Of all the prophets, wandering scholars and conjurors produced by sixteenth century Germany – a society undergoing profound change – few have captured the imagination of later generations quite so much as Dr. Johann Faust. Marlowe’s play (1592) is based on an apparently real figure, whom we can just about glimpse in the historical sources: in decrees issued by city officials, and above all in gossip, letters and rumours circulating among educated men. This shadowy Faust, trailing from German town to German town until his reported death in an alchemical explosion in the 1540s, is described as a trickster, great sorcerer (necromancer) and blasphemer. But while Faustus may have existed on the margins of recorded history, and on the margins of acceptable society in his own day (banned from entering various German towns), his interest in magic was anything but marginal in sixteenth-century Europe.

            Poland, for example, has its own Dr. Faustus figure – celebrated for centuries in literature, art and even in the Cold War children’s songs I sang at my Polish Saturday School in London in the 1980s. He is called Pan (or Mr) Twardowski. Twardowski was rumoured to be the magician employed by King Sigismund Augustus of Poland (d. 1572) to conjure the spirit of his late wife Barbara, and this grew into a bigger story, about a Twardowski who made a pact with the devil and became the Man in the Moon (one of only two Poles to make it into space so far!). In fact, the Polish royal capital of Kraków was one of Renaissance Europe’s great hot-spots of fortune-telling and magic. The first professor of astrology at Kraków was appointed in 1459, and the predictions of the university’s astrologers were much sought thereafter, reprinted across the continent. At the Polish court, a crystal-gazing prayer book (now in the Bodleian Library in Oxford) was produced for the royal family, which explained how the monarch could summon four archangels to tell him the future. In an episode reminiscent of Faustus’ reported demise, two Kraków friars were killed in the 1460s in an alchemical experiment which went badly wrong. In fact, a Central European capital like Kraków could have such a reputation for magic, that the great Lutheran theologian Philip Melanchthon asserted that Johann Faust must have been ‘a scholar of Kraków’, where magic was openly taught.
 
Twardowski with the devil
Sketch by M E Andriolli, 1895
            Historians pay a good deal of attention to magic and astrology in medieval and Renaissance Europe, because contemporaries themselves saw it as a serious if problematic branch of knowledge. In the Renaissance period, European magic underwent a profound shift. Medieval magic (as numerous well-handled 14th century manuscripts in the British Library well testify), employed spells derived from mainstream Christian prayers, typically with the intention of summoning spirits. A new Renaissance magic was, by contrast, focused on recovering from the ancient Greek or Jewish past new methods for seeking higher truths: by practising Kabbalah, or singing the mystical hymns of Orpheus. Figures such as Faustus and Twardowski have perhaps inspired so many stories since their own day, because they represent a kind of shadowy last gasp of that older, medieval form of magic – spells, Christian liturgy said backwards, spirits, demons, in other words traditional necromancy.

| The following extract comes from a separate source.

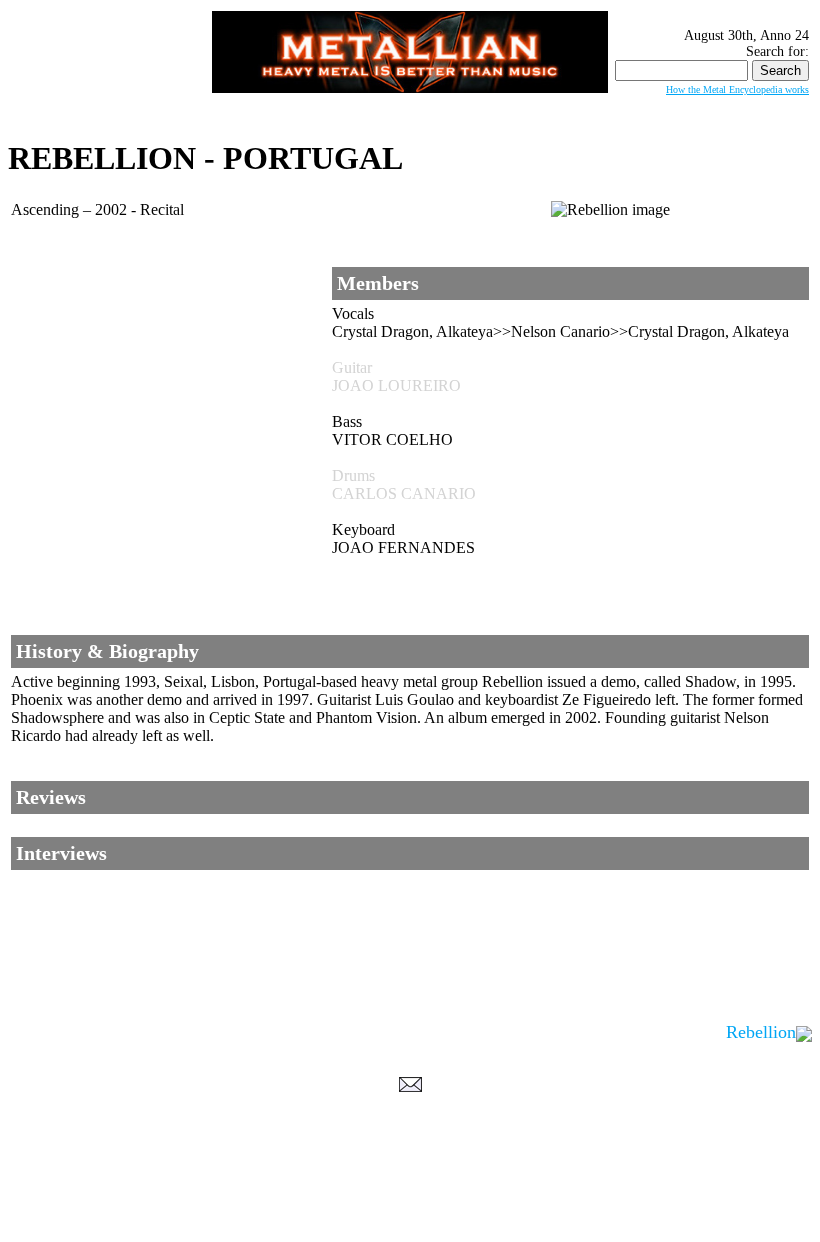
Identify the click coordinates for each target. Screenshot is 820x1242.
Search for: (777, 51)
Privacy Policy (410, 1223)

This, as Christopher Marlowe well knew, was a European tradition in which England very much participated. There was a legend of a Cambridge student who had made a pact with the devil, in order to achieve his dream of becoming professor of theology at the great Italian university of Padua - but was promptly found dead. There is a sea of scholarship on Queen Elizabeth’s I advisor John Dee (d. 1608/9), occult philosopher and astrologer. In the seventeenth century, England would produce in the words of John Maynard Keynes ‘the last of the magicians’, that passionate pursuer of ancient mystical truths, Sir Isaac Newton (d. 1727). The methods for doing magic changed, but the dream of acquiring secret knowledge lived on among the scholarly elites of early modern Europe, very long after the curtain fell on that first performance of The Tragical History of the Life and Death of Doctor Faustus.